▸ WHAT THE TASK ASKS: For each record below, give an exact transcription.

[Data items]
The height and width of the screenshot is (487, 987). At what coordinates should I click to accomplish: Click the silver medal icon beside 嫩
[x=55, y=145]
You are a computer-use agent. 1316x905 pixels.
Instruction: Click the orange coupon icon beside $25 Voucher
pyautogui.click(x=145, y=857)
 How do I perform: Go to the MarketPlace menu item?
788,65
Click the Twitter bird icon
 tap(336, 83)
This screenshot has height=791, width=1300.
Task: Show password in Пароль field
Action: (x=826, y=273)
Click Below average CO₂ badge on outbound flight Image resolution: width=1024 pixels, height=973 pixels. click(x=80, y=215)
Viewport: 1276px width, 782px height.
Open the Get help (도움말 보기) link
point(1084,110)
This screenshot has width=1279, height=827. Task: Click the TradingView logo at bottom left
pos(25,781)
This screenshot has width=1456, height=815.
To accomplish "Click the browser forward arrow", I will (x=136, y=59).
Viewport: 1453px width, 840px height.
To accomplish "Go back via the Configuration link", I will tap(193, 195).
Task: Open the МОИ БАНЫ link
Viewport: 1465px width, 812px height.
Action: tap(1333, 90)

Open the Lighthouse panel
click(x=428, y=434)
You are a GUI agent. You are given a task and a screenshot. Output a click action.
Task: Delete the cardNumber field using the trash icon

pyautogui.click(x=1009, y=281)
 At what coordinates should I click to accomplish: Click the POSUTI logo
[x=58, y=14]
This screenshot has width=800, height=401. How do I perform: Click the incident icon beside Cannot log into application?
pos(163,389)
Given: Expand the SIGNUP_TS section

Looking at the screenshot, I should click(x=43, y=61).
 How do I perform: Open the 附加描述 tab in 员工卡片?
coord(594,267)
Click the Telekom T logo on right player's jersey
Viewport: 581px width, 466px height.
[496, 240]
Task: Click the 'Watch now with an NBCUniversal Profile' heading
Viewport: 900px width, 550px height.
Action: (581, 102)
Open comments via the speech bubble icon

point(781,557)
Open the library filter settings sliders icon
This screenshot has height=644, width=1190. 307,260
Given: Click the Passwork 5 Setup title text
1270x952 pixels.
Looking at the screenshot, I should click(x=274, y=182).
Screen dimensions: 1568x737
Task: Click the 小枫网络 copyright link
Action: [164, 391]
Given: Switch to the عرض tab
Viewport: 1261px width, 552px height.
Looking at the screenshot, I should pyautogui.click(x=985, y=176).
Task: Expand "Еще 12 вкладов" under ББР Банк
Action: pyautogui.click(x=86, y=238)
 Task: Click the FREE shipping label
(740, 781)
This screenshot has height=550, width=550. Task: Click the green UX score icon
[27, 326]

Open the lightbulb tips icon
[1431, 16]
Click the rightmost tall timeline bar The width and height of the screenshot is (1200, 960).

▸ YOUR SOLUTION:
The height and width of the screenshot is (487, 987). At what coordinates should I click to accomplish: Click the silver medal icon beside 嫩
[x=55, y=145]
You are a computer-use agent. 1316x905 pixels.
Instruction: Click the orange coupon icon beside $25 Voucher
pyautogui.click(x=145, y=857)
 How do I perform: Go to the MarketPlace menu item?
788,65
Click the Twitter bird icon
 tap(336, 83)
This screenshot has height=791, width=1300.
Task: Show password in Пароль field
Action: (x=826, y=273)
Click Below average CO₂ badge on outbound flight Image resolution: width=1024 pixels, height=973 pixels. click(x=80, y=215)
Viewport: 1276px width, 782px height.
Open the Get help (도움말 보기) link
point(1084,110)
This screenshot has width=1279, height=827. Task: Click the TradingView logo at bottom left
pos(25,781)
This screenshot has width=1456, height=815.
To accomplish "Click the browser forward arrow", I will (x=136, y=59).
Viewport: 1453px width, 840px height.
To accomplish "Go back via the Configuration link", I will tap(193, 195).
Task: Open the МОИ БАНЫ link
Viewport: 1465px width, 812px height.
Action: tap(1333, 90)

Open the Lighthouse panel
click(x=428, y=434)
You are a GUI agent. You are given a task and a screenshot. Output a click action.
Task: Delete the cardNumber field using the trash icon

pyautogui.click(x=1009, y=281)
 At what coordinates should I click to accomplish: Click the POSUTI logo
[x=58, y=14]
This screenshot has width=800, height=401. How do I perform: Click the incident icon beside Cannot log into application?
pos(163,389)
Given: Expand the SIGNUP_TS section

Looking at the screenshot, I should click(x=43, y=61).
 How do I perform: Open the 附加描述 tab in 员工卡片?
coord(594,267)
Click the Telekom T logo on right player's jersey
Viewport: 581px width, 466px height.
[496, 240]
Task: Click the 'Watch now with an NBCUniversal Profile' heading
Viewport: 900px width, 550px height.
Action: (581, 102)
Open comments via the speech bubble icon

point(781,557)
Open the library filter settings sliders icon
This screenshot has height=644, width=1190. 307,260
Given: Click the Passwork 5 Setup title text
1270x952 pixels.
Looking at the screenshot, I should click(x=274, y=182).
Screen dimensions: 1568x737
Task: Click the 小枫网络 copyright link
Action: [164, 391]
Given: Switch to the عرض tab
Viewport: 1261px width, 552px height.
Looking at the screenshot, I should pyautogui.click(x=985, y=176).
Task: Expand "Еще 12 вкладов" under ББР Банк
Action: pyautogui.click(x=86, y=238)
 Task: Click the FREE shipping label
(740, 781)
This screenshot has height=550, width=550. Task: Click the green UX score icon
[27, 326]

Open the lightbulb tips icon
[1431, 16]
Click the rightmost tall timeline bar The width and height of the screenshot is (1200, 960).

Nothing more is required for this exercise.